JSONPullParser provides a simple API for iterating over the tokens in JSON data.
If your JavaScript engine supports Symbol.iterator then your parser is iterable.
let parser = new JSONPullParser(json);
for (let token of parser) {
// use token
}
Otherwise you have to get an iterator from parser.tokens()
var parser = new JSONPullParser(json);
var it = parser.tokens();
while (true) {
var step = it.next();
if (step.done) break;
var token = step.value;
// use token
}
JSONPullParser ensures that the tokens are valid and delivered in a valid sequence.
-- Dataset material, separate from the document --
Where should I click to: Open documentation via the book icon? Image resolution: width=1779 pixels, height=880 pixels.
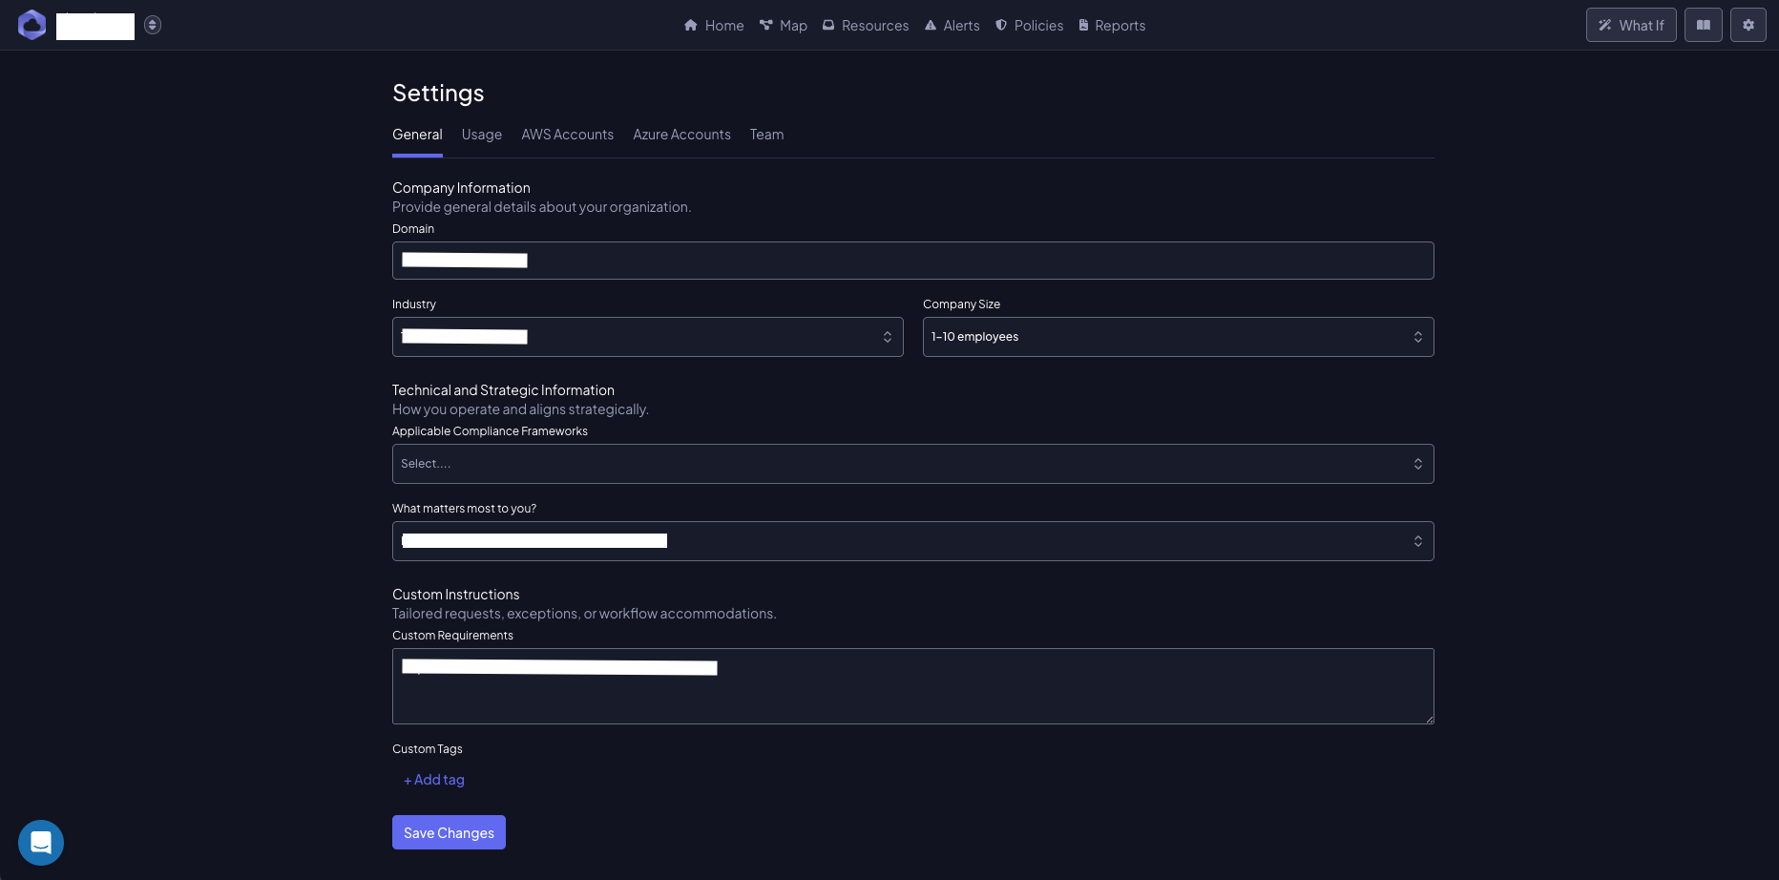tap(1703, 25)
StartObject and StartArray will always have a matching EndObject and EndArray at the correct depth.
Node (CommonJS)
$ npm install json-pull-parser
const JSONPullParser = require('json-pull-parser')
Browser
<script src="https://unpkg.com/json-pull-parser/dist/json-pull-parser.js"></script>
ObjectBuilder builds the resulting JavaScript object from the tokens. Its value property is either undefined or a valid object/array/boolean or null.
JSON.parse could be implemented by simply feeding all the tokens to ObjectBuilder.
JSON.parse = function (source)
{
let parser = new JSONPullParser(source);
let builder = new JSONPullParser.ObjectBuilder();
for (let token of parser) builder.handle(token);
return builder.value;
}
let parser = new JSONPullParser(json);
for (let token of parser) {
switch (token.type) {
case JSONPullParser.StartObject:
break;
case JSONPullParser.EndObject:
break;
case JSONPullParser.StartArray:
break;
case JSONPullParser.EndArray:
break;
case JSONPullParser.String:
break;
case JSONPullParser.Number:
break;
case JSONPullParser.TrueLiteral:
break;
case JSONPullParser.FalseLiteral:
break;
case JSONPullParser.NullLiteral:
break;
case JSONPullParser.Error:
break;
}
}
JSONPullParser tries to conform to ECMA 404.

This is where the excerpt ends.